→ Task prompt: State, as one number, how many lines in these records hold "Settings".

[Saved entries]
=-=-=-=-=

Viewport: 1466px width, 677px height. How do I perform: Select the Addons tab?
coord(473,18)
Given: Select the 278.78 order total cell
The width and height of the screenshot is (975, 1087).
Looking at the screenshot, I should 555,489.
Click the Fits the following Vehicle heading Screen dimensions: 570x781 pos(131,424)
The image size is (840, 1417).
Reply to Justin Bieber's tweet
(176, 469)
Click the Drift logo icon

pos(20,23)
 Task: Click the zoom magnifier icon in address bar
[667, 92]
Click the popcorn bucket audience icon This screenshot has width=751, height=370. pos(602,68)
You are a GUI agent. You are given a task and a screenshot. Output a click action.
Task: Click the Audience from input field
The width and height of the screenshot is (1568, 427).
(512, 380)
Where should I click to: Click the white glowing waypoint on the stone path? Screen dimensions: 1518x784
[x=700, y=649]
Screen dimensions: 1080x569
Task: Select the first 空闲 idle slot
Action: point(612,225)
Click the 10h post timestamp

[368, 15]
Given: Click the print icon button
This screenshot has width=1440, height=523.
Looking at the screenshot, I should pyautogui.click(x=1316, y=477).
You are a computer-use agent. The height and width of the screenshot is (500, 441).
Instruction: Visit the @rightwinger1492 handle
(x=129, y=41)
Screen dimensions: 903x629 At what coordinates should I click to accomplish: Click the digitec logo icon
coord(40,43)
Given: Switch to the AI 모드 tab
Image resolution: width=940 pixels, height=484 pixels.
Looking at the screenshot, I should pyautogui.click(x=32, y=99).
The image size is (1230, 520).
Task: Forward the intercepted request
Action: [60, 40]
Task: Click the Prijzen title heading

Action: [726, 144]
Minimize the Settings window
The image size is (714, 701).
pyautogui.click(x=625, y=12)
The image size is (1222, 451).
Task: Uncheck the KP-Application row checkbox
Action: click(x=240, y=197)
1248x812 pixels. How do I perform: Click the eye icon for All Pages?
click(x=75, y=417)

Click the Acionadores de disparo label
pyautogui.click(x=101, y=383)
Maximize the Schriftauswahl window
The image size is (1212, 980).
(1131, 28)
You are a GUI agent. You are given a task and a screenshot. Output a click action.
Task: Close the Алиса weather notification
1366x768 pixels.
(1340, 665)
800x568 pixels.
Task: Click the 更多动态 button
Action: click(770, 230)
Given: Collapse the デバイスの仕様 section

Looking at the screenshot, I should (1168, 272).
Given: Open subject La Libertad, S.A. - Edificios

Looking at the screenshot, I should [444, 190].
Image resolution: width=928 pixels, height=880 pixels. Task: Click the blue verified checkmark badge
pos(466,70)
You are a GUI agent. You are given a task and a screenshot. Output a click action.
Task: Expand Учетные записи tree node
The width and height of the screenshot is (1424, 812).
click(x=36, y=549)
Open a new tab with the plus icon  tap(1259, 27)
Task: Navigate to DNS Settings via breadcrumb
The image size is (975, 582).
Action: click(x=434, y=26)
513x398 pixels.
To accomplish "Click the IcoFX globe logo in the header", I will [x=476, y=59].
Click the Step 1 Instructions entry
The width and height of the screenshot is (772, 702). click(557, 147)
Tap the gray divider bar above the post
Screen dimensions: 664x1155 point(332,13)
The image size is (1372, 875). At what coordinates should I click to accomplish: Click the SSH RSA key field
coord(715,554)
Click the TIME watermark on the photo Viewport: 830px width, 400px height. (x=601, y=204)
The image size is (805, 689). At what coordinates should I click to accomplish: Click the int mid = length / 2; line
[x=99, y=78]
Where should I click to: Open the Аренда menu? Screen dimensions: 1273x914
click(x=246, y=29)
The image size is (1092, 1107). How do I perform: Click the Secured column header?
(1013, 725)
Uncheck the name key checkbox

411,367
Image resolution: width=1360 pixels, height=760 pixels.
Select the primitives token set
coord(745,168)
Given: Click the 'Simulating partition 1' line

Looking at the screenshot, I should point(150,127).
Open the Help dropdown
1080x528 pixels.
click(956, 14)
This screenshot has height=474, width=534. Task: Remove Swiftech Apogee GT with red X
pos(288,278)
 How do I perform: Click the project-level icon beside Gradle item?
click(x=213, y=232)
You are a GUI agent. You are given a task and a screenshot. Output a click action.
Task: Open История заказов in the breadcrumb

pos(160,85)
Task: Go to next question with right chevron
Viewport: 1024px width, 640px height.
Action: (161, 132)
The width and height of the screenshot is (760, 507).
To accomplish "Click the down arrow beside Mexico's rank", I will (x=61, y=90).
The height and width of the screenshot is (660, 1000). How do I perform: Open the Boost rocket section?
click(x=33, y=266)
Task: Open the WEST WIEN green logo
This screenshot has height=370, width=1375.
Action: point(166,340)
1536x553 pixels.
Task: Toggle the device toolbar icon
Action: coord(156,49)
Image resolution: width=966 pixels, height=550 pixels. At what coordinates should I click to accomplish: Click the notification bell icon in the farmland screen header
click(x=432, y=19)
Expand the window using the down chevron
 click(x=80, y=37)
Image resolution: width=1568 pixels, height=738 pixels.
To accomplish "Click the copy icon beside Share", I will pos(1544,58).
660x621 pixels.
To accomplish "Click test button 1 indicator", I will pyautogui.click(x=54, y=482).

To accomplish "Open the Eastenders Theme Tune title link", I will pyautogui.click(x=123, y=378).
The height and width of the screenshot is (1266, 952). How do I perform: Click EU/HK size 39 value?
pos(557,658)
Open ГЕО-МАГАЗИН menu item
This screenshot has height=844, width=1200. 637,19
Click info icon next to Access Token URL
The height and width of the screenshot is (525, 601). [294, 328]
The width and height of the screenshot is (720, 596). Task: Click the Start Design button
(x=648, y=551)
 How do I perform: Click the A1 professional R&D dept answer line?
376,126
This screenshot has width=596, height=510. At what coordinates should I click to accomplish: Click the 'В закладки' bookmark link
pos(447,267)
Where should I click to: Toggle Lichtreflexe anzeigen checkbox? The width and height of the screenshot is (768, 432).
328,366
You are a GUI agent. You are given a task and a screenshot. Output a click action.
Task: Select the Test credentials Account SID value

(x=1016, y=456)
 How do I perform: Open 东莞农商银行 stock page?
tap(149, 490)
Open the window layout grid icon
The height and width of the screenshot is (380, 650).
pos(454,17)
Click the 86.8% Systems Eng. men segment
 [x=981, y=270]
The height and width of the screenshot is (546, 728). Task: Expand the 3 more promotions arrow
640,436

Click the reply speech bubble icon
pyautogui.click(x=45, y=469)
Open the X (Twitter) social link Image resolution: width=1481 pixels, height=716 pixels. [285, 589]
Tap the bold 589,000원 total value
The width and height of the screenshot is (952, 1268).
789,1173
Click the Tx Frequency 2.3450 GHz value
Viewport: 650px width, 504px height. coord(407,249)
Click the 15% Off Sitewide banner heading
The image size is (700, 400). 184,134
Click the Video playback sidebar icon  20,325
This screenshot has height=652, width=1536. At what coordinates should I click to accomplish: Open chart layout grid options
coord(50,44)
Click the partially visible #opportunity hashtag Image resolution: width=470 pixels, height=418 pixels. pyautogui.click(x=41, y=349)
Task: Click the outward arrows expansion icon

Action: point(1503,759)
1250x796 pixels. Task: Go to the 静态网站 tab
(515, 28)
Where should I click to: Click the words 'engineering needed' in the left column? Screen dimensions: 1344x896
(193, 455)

=-=-=-=-=

→ Your solution: 2